In many ways, the institute is the same as it’s always been, despite changing its name from the Facilitated Communication Institute in 2010 to represent “a broadened focus,” according to its website. Research and training for FC is constantly being done, and includes training sessions for the general public, monthly discussion sessions and training workshops. The best practices outlined on the institute’s website are largely the same as the ones outlined in Biklen’s book. The specific FC method itself, Todd said, also hasn’t changed.

“I’ve seen it in court,” he said. “I’ve gone to the workshops. It’s no different than it was back then.”

What has changed is the level of support for the institute, both in Syracuse and from some other organizations that have promoted FC.

The University of New Hampshire’s Institute on Disability, long considered another FC leader, recently disbanded its practice of FC, said Matt Gianino, director of communications at that institute, in an email.

SU’s Communication Sciences and Disorders Department, meanwhile, left the School of Education — where the ICI is housed — in 2002. Publicly, SU said the move was influenced by “multiple factors.”

But Shane, who earned his Ph.D. in speech pathology in SU’s CSD department, said he was told by “high-level people in the department” that the move was because the department didn’t want to be associated with the institute. Shane wished not to identify those people.

Carter added that he heard “rumblings” that CSD faculty members felt as though their research was being devalued by them belonging to the same school as the institute.

Linda Milosky, chair of the CSD department, said in an email that the department “does not engage in research or provide clinical services involving Facilitated Communication” but declined to be interviewed.

And though former SU Chancellor Nancy Cantor frequently and publicly supported FC — in a 2007 speech she seemed to correlate the effects FC has on autistic people to the freeing of slaves — it is unclear whether current Chancellor Kent Syverud has endorsed the method. University officials deferred comment to Ashby to speak on the university’s behalf for this story.

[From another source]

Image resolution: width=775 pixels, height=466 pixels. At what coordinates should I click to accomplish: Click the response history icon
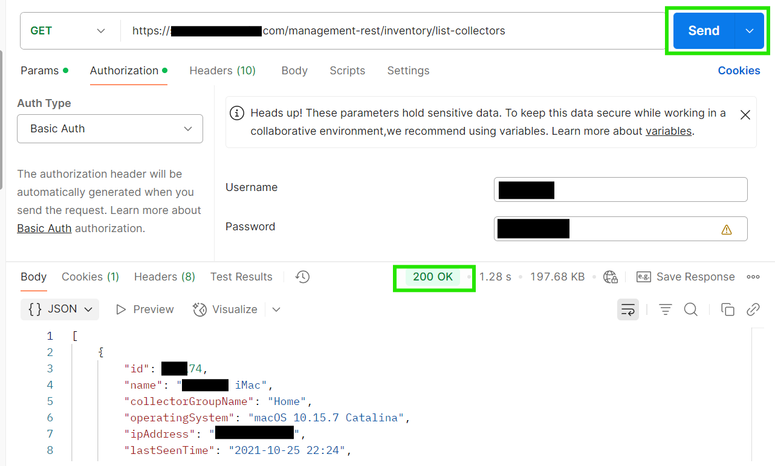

Cantor, who is now the chancellor at Rutgers University-Newark, declined through a spokesman to comment on this story.

But even as support dwindles, Todd theorizes that SU’s institute will continue to exist as it currently does until a lawsuit accusing the institute of educational malpractice is won.

Currently, there’s no real precedent of educational malpractice, said SU College of Law professor Peter Bell. He added that for such a lawsuit to be won, it would need to be proven that “no reasonable instructor in that field would use that technique.”

Todd acknowledges that. After all, there has already been one such lawsuit filed against SU. Mark Storch of Red Hook, New York, filed a lawsuit in 1994 accusing the university and Biklen of fraud after Storch was falsely accused through FC of sexually abusing his daughter. The lawsuit was dismissed in 1995.

But many experts continue to hold out hope that the practice of FC will end. It’s a hope they’ve held for roughly 25 years. A hope that, over those years, has largely turned into disappointment.

“It’s deeply frustrating to be dealing with the same issues here in 2016 that we were dealing with in 1991 and 1992,” Todd said. “The scientists have done their due diligence.

“But we plug along and hope that we can help people not come to harm.”